BEGIN The data

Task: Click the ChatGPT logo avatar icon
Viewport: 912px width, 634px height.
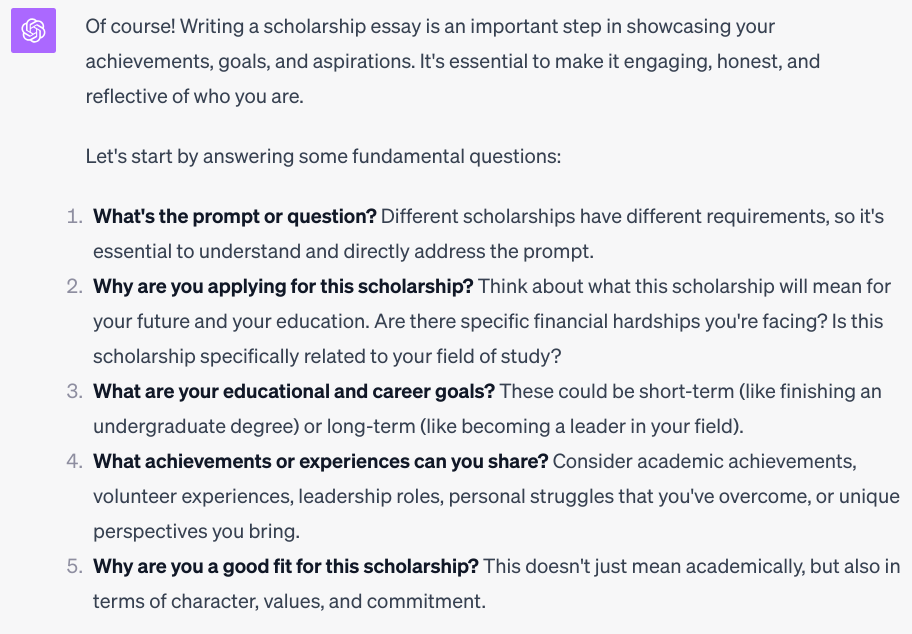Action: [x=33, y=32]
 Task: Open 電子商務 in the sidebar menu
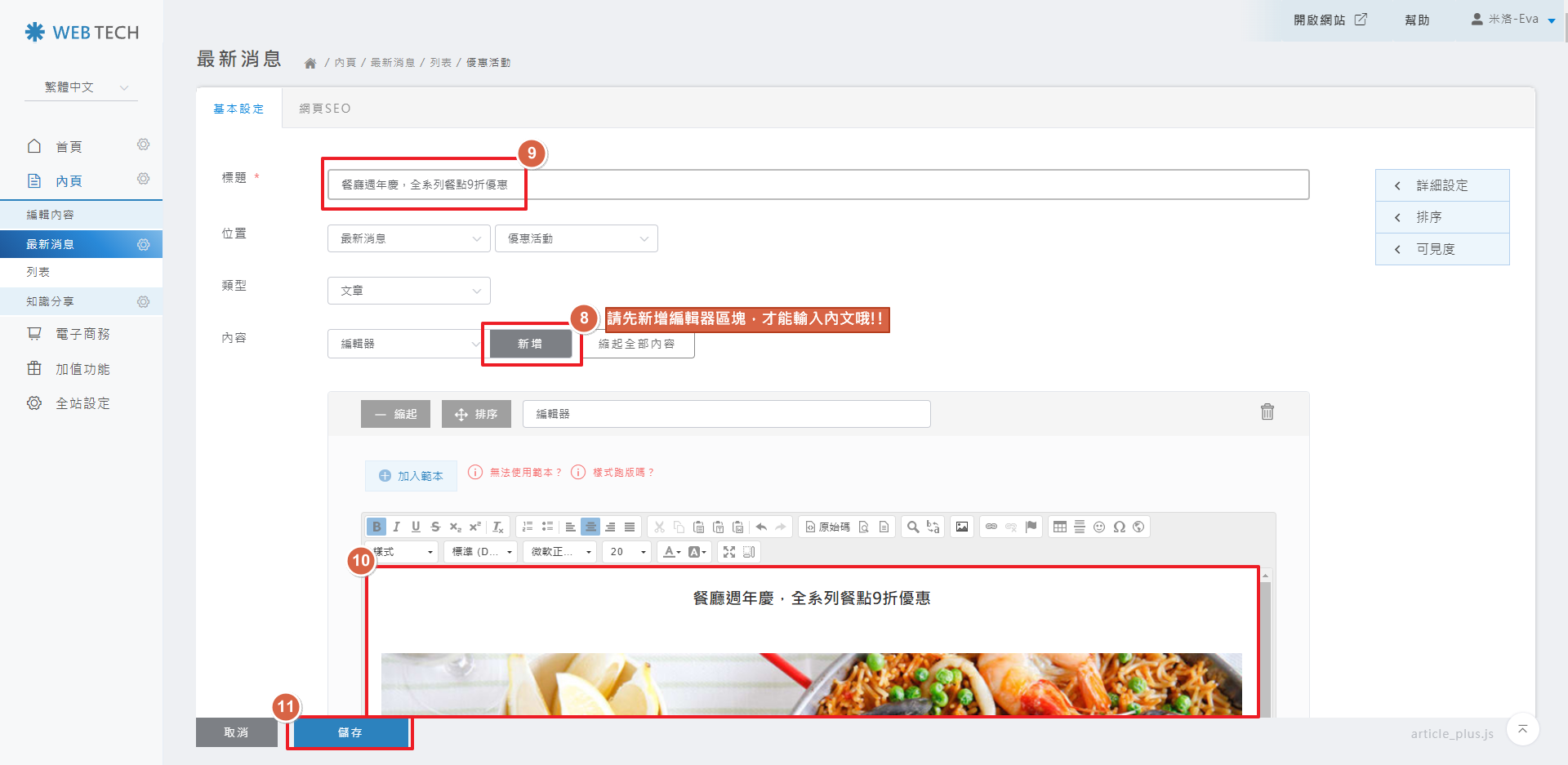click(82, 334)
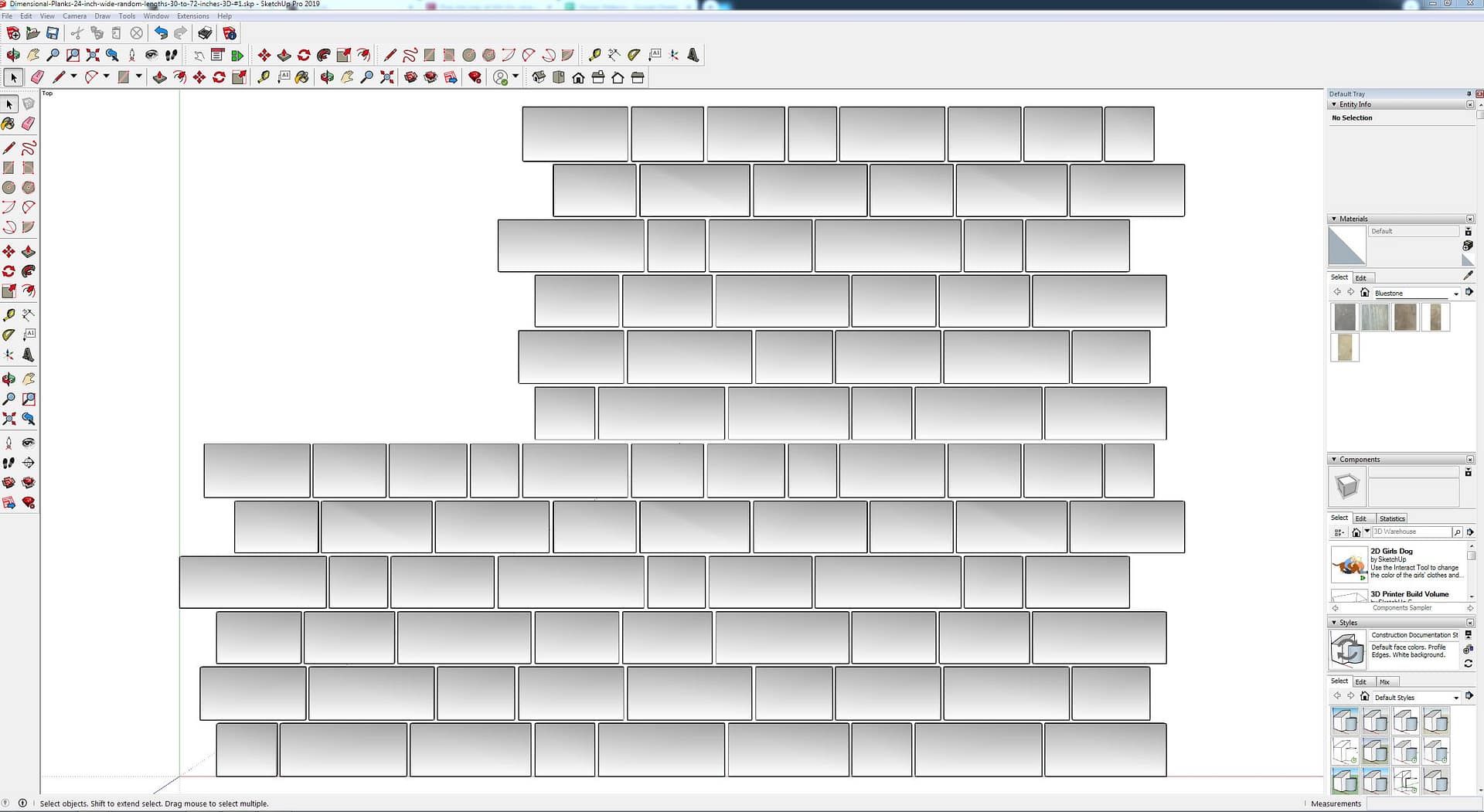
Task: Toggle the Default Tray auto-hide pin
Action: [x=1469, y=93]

END The data

Task goal: Please print the records above once more, word for word, omitting all pictures.

Your response:
Task: Click the ChatGPT logo avatar icon
Viewport: 912px width, 634px height.
Action: [x=33, y=32]
 Task: Open 電子商務 in the sidebar menu
click(82, 334)
Task: Toggle the Default Tray auto-hide pin
Action: [x=1469, y=93]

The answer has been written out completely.